El futuro que se le dibuja a Karabu tampoco es halagüeño. Herido y demostrada su mansedumbre, el ganadero ha decidido llevarlo al matadero.

Pero incluso en el infierno hay almas caritativas. Una organización ecologista, preocupada por los derechos de los animales, ha enviado un comando de rescate. Son unos cinco jóvenes, que se juegan la vida en una fiesta de estas características, no delante del toro, sino delante de los bestias que infringen tal tortura a los pobres animalitos. Este comando de altruistas paga al ganadero el rescate del reo.

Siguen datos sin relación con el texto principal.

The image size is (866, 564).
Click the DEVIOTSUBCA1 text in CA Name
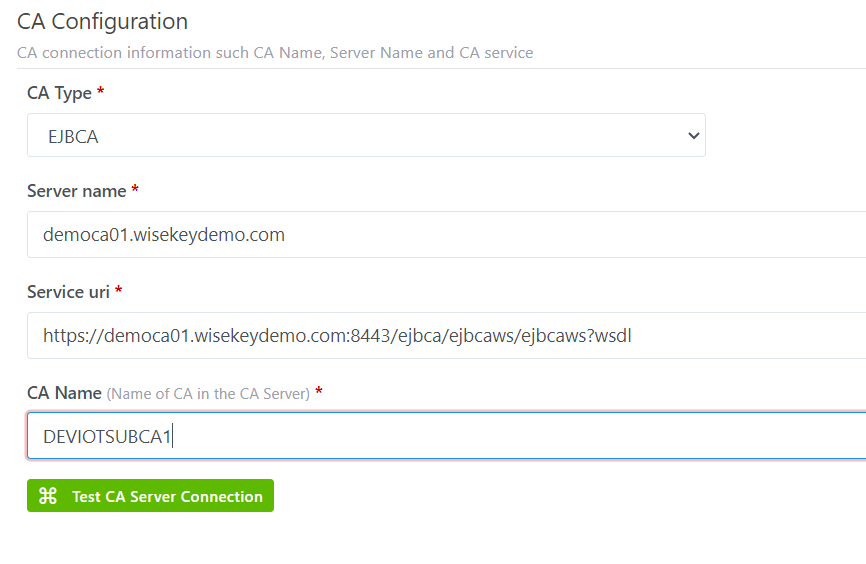click(x=107, y=437)
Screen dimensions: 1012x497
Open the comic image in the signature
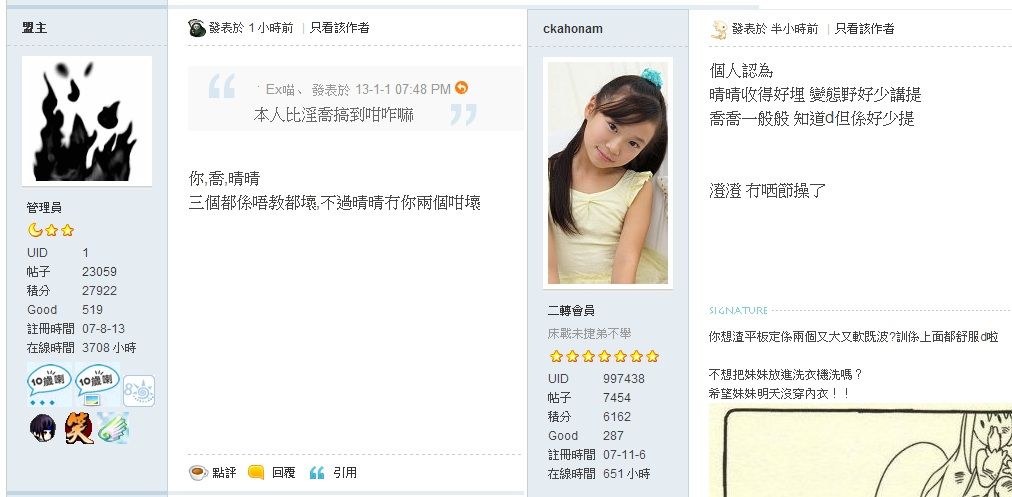tap(860, 451)
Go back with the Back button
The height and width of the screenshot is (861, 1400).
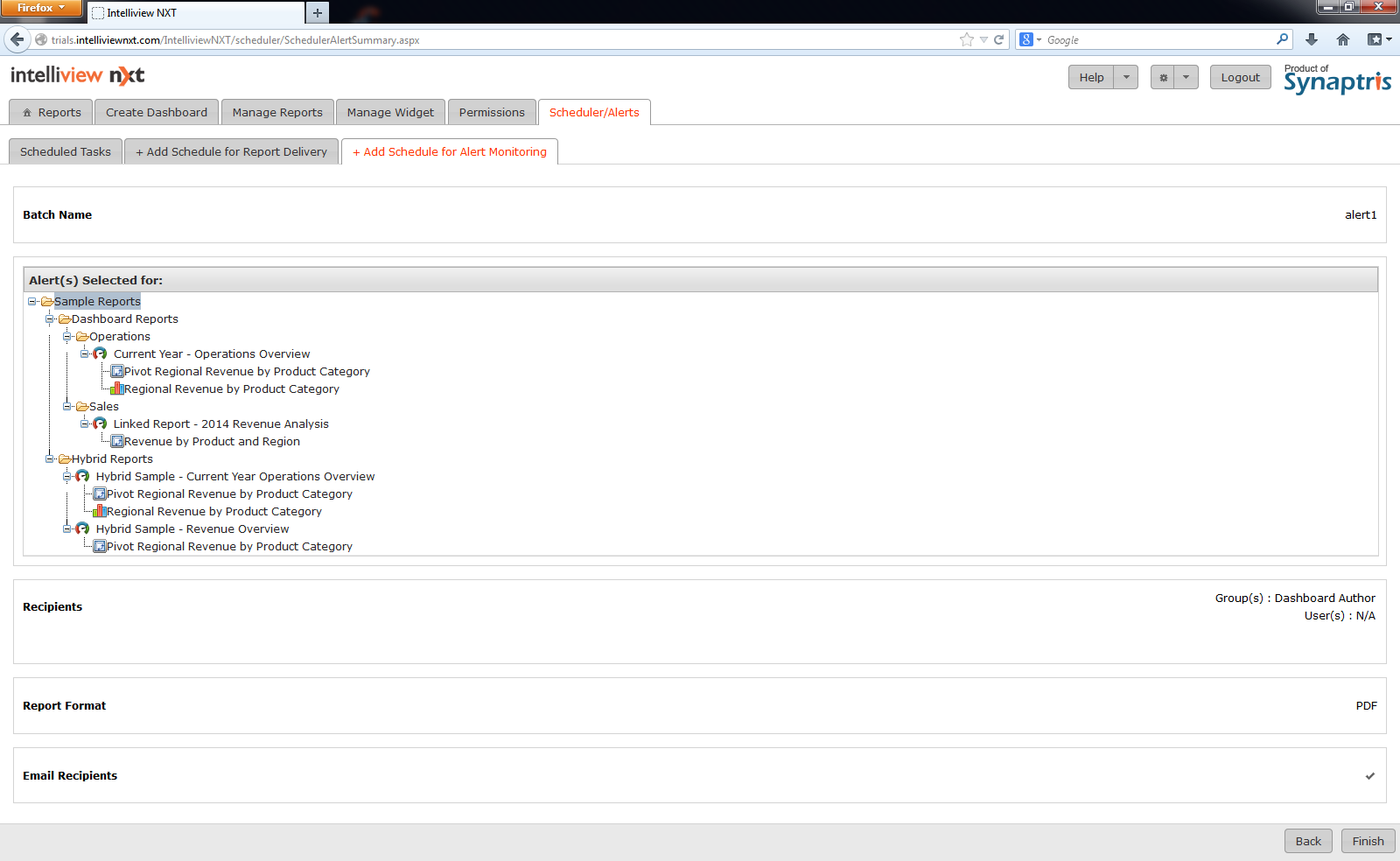1308,842
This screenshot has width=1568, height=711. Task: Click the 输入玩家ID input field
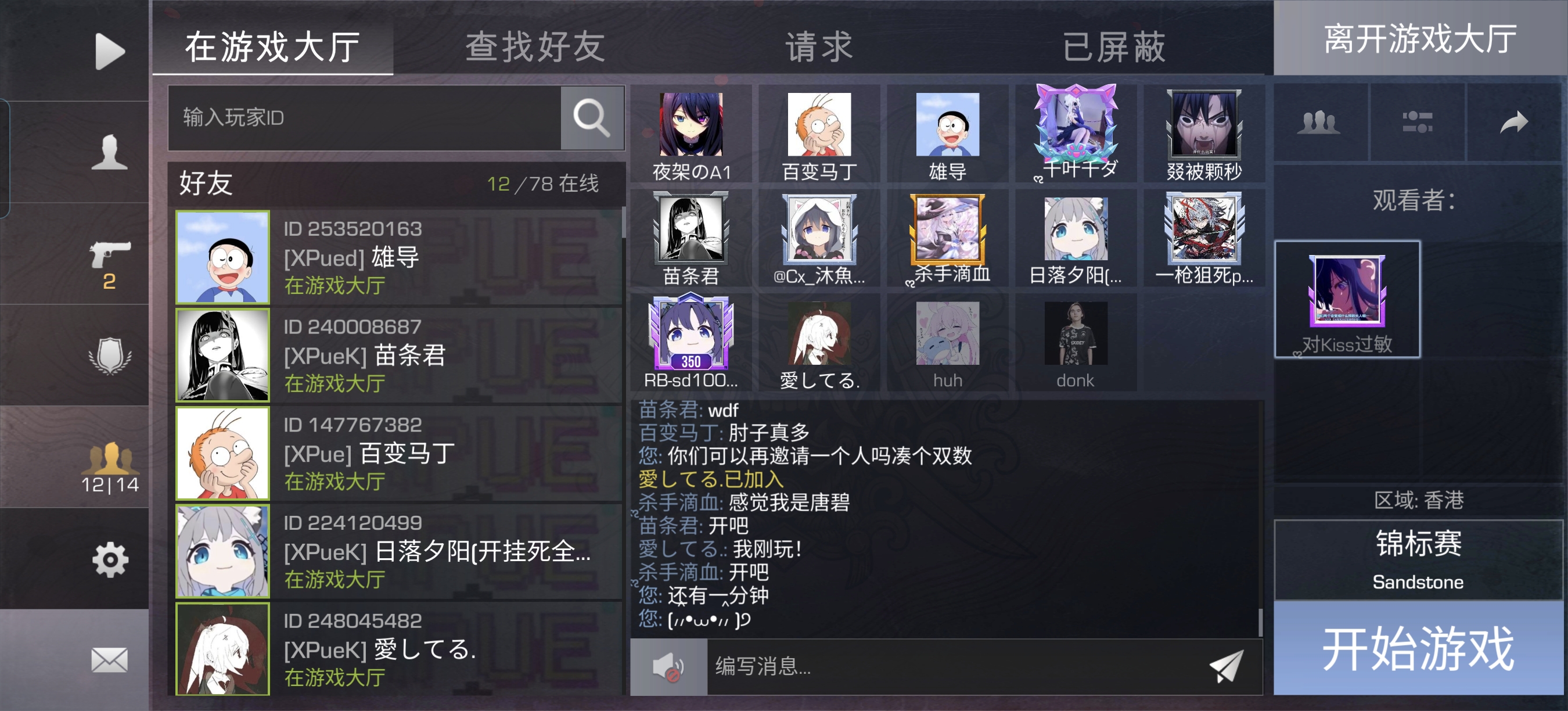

El toro, que vuelve a ser toro de pesebre de Navidad, no tiene ningún esperanza. Ya se ve en el matadero acabando su sufrimiento. Recuerda aquella plegaria de los católicos que dice que esta vida es un valle de lágrimas, y él tiene ganas de dejar de llorar.

Se dejar llevar. Sube al camión de aquellos jóvenes activistas, como quien sube al patíbulo: con melancolía, pero sin miedo. Ajeno al cambio de su estrella.

Después de dos horas de viaje, han llegado a su destino. Lo hacen bajar del camión.

‒ Bienvenido a la Puerta del Paraíso. Aquí vivirás como lo que eres: un toro, un toro y basta.

Lo llevan a la consulta del veterinario, que le cura las heridas y las quemaduras. Le limpia los ojos con un líquido y una pomada. Después se los venda.

Han pasado unos días y se encuentra mucho más recuperado y vuelve a ver. Finalmente ha comprendido que no le espera el matadero, que aún no ha llegado su fin. Empieza a tener confianza con sus salvadores.

‒ Yo soy un toro de pesebre de Navidad.

‒ Aquí no creemos en estas cosas de las religiones. Somos agnósticos. No celebramos la Navidad, pero tú puedes hacer lo que quieras.

‒ ¿Y qué haré aquí? ‒ preguntó con recelo.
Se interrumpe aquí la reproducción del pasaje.